§ **Problem statement**
Look for "computer" in each line of the records, and copy the lines that have it.

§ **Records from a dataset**
# # #

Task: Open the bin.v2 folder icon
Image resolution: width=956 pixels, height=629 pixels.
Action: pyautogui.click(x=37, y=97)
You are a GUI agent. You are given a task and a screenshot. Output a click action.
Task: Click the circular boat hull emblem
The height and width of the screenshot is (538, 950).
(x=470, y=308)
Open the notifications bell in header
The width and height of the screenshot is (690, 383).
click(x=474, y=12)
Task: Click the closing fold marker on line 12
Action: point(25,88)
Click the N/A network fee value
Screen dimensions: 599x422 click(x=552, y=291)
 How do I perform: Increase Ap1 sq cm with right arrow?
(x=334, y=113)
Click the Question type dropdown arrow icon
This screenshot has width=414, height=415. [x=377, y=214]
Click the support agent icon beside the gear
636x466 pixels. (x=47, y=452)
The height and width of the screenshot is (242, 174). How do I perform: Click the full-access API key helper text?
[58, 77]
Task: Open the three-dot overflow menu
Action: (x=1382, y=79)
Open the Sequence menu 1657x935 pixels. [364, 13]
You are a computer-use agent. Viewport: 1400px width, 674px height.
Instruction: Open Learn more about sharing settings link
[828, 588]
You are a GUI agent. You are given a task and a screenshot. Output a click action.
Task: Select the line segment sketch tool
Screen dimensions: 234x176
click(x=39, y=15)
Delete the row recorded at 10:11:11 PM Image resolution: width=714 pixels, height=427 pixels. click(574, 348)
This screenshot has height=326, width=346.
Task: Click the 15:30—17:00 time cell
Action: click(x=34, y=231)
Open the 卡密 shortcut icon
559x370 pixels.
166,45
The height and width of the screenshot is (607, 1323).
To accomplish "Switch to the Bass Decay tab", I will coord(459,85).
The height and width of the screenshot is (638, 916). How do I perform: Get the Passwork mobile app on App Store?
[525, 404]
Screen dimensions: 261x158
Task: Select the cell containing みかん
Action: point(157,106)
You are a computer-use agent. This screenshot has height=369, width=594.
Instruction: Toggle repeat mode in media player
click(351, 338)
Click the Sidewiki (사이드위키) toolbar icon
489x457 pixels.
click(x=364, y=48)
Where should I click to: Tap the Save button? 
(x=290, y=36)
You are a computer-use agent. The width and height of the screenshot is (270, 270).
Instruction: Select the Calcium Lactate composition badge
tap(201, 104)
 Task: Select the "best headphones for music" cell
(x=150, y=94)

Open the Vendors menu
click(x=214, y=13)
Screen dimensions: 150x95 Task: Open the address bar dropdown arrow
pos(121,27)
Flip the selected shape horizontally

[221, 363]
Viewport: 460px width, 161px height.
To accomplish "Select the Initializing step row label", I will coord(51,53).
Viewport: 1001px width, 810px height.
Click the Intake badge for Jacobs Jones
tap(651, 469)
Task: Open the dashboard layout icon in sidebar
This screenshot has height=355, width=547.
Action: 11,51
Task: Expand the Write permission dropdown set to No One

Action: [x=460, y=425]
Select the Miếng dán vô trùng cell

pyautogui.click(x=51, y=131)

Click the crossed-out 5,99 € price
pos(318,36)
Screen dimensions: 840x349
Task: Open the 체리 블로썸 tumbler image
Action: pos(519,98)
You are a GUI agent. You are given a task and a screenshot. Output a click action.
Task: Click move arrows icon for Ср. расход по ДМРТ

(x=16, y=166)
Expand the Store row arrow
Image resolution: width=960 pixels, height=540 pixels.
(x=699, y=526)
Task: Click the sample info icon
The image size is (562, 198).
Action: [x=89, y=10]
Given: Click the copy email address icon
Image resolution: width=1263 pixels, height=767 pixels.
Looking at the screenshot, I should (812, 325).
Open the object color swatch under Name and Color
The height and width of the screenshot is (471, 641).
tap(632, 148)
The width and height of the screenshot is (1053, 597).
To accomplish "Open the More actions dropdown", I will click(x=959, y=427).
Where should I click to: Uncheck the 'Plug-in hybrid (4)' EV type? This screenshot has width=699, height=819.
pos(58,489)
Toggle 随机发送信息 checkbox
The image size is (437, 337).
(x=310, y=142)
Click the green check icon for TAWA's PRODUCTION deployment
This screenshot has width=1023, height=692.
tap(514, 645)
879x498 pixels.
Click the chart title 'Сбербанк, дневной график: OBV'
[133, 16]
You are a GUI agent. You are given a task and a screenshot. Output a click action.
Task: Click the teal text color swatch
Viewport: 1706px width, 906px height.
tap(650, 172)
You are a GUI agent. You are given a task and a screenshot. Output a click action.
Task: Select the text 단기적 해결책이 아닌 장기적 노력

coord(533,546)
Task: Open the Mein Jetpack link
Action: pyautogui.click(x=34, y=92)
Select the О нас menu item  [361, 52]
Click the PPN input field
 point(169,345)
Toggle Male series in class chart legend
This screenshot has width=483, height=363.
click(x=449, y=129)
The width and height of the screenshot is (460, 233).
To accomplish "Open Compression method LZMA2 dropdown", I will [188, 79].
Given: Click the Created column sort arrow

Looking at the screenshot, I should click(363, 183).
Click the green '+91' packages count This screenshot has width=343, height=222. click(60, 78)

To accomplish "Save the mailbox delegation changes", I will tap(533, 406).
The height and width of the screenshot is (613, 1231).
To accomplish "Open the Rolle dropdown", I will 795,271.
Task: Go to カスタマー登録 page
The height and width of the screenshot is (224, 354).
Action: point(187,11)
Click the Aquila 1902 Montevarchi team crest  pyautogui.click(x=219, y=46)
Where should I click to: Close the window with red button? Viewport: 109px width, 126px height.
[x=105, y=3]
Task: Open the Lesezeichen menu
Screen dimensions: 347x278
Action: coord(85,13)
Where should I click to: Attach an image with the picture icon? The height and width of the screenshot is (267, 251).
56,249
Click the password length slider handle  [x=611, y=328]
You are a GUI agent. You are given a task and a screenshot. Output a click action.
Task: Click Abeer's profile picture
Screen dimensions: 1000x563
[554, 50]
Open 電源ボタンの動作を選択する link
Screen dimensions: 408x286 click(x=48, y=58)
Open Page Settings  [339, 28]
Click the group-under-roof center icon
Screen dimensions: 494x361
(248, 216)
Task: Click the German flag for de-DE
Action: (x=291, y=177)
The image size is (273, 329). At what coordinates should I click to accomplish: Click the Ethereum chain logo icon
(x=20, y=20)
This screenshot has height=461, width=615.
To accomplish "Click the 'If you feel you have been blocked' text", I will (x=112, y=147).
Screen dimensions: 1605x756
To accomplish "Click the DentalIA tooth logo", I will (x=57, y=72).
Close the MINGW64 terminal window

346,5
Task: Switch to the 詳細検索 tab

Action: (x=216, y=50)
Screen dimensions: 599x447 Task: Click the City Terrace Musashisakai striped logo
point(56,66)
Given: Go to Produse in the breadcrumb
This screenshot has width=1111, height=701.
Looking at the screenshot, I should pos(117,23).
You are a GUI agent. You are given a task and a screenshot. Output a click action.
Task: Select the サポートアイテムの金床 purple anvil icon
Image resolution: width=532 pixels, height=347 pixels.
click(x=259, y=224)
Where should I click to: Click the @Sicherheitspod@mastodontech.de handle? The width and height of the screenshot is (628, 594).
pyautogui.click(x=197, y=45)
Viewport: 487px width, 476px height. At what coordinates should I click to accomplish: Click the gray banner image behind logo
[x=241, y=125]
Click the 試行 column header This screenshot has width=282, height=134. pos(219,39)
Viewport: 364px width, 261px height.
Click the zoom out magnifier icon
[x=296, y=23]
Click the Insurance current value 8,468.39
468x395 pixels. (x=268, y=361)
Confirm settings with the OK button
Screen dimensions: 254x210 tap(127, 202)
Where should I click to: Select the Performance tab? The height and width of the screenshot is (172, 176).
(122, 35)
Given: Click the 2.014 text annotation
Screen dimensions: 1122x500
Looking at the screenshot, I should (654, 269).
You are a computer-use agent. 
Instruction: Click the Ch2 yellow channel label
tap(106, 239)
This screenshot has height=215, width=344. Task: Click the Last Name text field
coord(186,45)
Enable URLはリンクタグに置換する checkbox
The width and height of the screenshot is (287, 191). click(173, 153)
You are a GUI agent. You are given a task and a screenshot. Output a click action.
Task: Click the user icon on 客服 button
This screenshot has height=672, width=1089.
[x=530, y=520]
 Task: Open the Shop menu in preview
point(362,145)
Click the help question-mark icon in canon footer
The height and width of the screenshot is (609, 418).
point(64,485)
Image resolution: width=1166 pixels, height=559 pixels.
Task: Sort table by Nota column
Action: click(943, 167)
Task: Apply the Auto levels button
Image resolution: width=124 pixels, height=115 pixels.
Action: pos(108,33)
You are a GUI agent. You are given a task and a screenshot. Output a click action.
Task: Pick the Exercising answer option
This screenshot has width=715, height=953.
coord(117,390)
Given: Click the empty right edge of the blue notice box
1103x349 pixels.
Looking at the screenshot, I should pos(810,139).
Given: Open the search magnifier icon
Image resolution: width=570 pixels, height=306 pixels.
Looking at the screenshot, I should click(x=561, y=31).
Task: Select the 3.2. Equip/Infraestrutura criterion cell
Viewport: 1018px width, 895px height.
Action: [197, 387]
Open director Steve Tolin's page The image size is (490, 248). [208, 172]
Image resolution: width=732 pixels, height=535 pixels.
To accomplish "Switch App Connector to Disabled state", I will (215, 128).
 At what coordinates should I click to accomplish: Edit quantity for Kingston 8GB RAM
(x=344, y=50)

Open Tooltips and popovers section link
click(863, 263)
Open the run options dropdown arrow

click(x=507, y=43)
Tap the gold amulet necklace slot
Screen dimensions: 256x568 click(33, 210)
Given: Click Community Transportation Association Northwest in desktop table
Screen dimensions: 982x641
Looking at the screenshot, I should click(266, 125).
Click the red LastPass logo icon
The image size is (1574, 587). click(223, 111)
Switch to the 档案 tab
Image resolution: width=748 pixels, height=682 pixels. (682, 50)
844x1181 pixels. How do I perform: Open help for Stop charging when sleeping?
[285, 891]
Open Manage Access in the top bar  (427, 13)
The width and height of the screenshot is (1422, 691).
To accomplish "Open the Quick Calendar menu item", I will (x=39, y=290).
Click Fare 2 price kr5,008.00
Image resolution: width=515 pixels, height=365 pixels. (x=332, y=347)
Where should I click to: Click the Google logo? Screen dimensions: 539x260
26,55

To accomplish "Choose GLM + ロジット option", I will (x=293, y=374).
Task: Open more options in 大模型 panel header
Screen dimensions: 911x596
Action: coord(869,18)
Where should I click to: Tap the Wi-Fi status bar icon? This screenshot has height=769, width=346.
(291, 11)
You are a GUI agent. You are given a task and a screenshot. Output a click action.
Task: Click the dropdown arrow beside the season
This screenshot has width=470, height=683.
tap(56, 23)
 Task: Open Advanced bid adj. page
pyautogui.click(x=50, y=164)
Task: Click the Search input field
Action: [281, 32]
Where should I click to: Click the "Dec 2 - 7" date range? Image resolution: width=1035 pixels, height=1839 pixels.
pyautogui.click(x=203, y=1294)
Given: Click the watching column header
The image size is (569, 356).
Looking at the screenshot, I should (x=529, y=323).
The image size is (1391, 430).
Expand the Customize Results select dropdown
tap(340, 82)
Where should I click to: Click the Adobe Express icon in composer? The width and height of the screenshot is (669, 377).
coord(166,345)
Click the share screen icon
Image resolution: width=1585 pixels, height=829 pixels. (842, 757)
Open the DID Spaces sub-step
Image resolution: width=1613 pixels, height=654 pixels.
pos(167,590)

# # #

§ **Answer space**
You are a computer-use agent. Viewport: 1400px width, 674px height.
You are a computer-use agent. This screenshot has height=369, width=594.
You are a computer-use agent. The width and height of the screenshot is (270, 270).
You are a computer-use agent. 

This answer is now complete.